Nociceptin-Opioid-Related Nociceptin Receptor 1 Signaling Partly Mediates Glucoprivic Suppression of Luteinizing Hormone Pulses in Female Rats: Arcuate Kiss1 Neurons as a Possible Target for Nociceptin.

Abstract

Introduction: During malnutrition, mammalian reproductive functions are suppressed by inhibition of the pulsatile release of gonadotropin-releasing hormone (GnRH)/gonadotropins. This study aimed to investigate whether nociceptin-opioid-related nociceptin receptor 1 (OPRL1) signaling mediates glucoprivic suppression of luteinizing hormone (LH) pulses in female rats.

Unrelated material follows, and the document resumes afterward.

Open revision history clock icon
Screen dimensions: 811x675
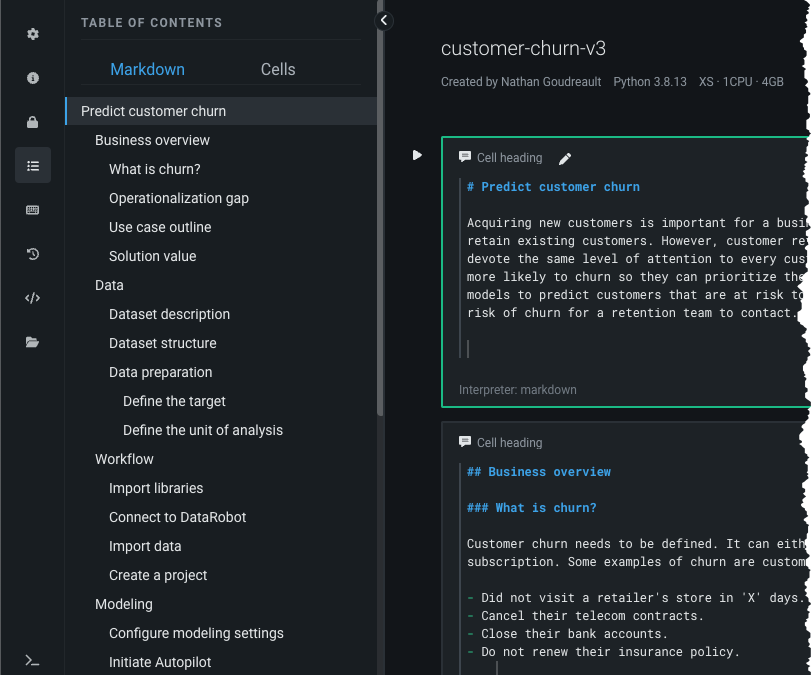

Methods and results: RNA sequencing analysis of tdTomato-positive arcuate (ARC) kisspeptin neurons obtained from Kiss1 (kisspeptin gene)-Cre/Cre-dependent tdTomato reporter female rats showed that Oprl1 messenger RNA expression was evident in ARC kisspeptin neurons. Double in situ hybridization for Kiss1 and Oprl1 or prepronociceptin gene (Pnoc) revealed that approximately 20% of Kiss1-expressing cells co-expressed Oprl1, but not Pnoc in ovariectomized (OVX) wild-type rats treated with diestrus levels of estradiol-17β (low E2). Administration of [N-Phe1]-orphanin FQ (1-13) amide (NC13), a selective OPRL1 antagonist, to the third ventricle (3V) transiently reversed the suppression of LH pulses induced by intravenous (iv) 2-deoxy-D-glucose (2DG), an inhibitor of glucose utilization, in OVX + low E2 rats. The frequency of LH pulses during the first hour of the 3-h sampling period was significantly higher in 3V NC13-treated rats than in vehicle-treated controls. In contrast, 3V NC13 administration failed to affect LH pulses in OVX + low E2 rats without iv 2DG treatment. Furthermore, iv 2DG treatment significantly increased the percentage of fos-positive ARC Pnoc-expressing cells in OVX + low E2 rats.

Conclusion: These results indicate that ARC nociceptin-OPRL1 signaling partly mediates the glucoprivic suppression of LH pulses and that nociceptin may directly suppress ARC kisspeptin neurons, the GnRH/LH pulse generator in female rats.